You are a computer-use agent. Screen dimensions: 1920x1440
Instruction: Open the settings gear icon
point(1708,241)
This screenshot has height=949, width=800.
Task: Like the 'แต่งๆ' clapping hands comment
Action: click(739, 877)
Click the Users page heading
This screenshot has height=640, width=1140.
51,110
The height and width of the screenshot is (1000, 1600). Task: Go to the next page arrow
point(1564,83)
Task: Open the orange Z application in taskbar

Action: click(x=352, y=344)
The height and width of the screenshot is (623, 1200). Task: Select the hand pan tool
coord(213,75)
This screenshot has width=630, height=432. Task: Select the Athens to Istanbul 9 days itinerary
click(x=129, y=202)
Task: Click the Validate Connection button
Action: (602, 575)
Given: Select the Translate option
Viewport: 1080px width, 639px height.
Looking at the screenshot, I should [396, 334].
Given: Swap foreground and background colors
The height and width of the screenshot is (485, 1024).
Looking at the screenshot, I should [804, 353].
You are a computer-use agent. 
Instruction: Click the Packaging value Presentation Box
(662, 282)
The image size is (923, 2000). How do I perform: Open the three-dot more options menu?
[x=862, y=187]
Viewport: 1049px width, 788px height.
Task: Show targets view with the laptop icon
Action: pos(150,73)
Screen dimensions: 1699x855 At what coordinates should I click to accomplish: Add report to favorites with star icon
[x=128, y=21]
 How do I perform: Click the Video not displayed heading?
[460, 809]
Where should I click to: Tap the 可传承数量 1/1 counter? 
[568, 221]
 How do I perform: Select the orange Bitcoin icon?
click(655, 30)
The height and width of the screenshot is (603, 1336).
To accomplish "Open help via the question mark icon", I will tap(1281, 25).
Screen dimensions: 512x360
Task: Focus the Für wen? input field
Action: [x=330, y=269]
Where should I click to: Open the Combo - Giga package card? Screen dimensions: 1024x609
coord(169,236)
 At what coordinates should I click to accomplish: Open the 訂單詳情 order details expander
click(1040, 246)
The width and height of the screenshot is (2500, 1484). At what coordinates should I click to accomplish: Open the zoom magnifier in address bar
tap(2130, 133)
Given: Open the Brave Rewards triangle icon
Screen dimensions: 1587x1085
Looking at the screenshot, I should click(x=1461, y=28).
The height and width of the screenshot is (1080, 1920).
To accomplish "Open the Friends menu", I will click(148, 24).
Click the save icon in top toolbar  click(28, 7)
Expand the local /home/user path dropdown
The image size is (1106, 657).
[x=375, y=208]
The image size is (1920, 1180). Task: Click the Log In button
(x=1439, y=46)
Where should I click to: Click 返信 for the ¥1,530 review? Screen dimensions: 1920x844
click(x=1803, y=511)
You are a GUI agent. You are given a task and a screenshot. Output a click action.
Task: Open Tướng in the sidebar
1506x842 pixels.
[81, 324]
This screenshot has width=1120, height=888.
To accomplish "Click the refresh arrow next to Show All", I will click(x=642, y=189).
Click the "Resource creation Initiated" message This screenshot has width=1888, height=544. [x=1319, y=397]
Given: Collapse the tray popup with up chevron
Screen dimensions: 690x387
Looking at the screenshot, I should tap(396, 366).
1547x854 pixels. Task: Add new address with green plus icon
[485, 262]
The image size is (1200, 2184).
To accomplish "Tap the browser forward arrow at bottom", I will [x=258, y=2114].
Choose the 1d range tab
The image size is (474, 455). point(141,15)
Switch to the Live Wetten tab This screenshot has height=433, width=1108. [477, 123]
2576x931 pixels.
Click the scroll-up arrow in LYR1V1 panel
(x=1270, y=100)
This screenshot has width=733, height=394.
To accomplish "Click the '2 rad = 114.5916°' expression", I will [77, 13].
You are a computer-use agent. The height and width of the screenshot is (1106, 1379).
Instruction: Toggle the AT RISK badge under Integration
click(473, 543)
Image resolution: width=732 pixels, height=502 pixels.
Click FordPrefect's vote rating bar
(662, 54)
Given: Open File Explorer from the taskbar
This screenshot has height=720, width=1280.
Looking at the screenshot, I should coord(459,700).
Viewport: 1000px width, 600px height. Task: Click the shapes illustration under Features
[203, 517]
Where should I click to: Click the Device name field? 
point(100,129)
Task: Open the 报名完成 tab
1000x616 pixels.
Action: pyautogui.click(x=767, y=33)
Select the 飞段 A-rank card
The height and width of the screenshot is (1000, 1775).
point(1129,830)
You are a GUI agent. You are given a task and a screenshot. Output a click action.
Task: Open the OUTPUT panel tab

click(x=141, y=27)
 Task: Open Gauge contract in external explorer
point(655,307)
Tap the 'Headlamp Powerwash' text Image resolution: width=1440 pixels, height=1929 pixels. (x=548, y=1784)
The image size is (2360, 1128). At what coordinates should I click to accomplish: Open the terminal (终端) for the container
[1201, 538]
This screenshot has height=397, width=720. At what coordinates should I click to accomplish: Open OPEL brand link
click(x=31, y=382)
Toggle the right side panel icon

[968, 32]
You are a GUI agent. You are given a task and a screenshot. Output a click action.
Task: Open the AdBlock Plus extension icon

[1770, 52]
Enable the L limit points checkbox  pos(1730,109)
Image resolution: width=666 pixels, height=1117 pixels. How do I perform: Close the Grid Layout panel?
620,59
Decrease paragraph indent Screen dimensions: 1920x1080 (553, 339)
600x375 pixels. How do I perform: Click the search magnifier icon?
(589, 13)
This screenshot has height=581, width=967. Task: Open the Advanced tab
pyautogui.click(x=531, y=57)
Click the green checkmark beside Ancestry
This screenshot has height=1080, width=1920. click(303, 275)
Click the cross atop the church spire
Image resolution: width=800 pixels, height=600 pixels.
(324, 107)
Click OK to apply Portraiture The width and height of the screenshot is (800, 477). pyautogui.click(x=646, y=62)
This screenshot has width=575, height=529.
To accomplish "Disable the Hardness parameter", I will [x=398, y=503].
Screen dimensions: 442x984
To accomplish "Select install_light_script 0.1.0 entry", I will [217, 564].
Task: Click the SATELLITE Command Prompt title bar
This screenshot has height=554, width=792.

IHR ZIEL – Ersetze in allem ab der Zeile mit „Select the 飞段 A-rank card“ bis einschließlich der Zeile mit „Enable the L“ das Wort „screenshot“ durch „capture“. Gib diese Zeilen sonst unverändert wieder.

LÖSUNG DER AUFGABE –
Select the 飞段 A-rank card
The height and width of the capture is (1000, 1775).
point(1129,830)
You are a GUI agent. You are given a task and a capture. Output a click action.
Task: Open the OUTPUT panel tab

click(x=141, y=27)
 Task: Open Gauge contract in external explorer
point(655,307)
Tap the 'Headlamp Powerwash' text Image resolution: width=1440 pixels, height=1929 pixels. (x=548, y=1784)
The image size is (2360, 1128). At what coordinates should I click to accomplish: Open the terminal (终端) for the container
[1201, 538]
This capture has height=397, width=720. At what coordinates should I click to accomplish: Open OPEL brand link
click(x=31, y=382)
Toggle the right side panel icon

[968, 32]
You are a GUI agent. You are given a task and a capture. Output a click action.
Task: Open the AdBlock Plus extension icon

[1770, 52]
Enable the L limit points checkbox  pos(1730,109)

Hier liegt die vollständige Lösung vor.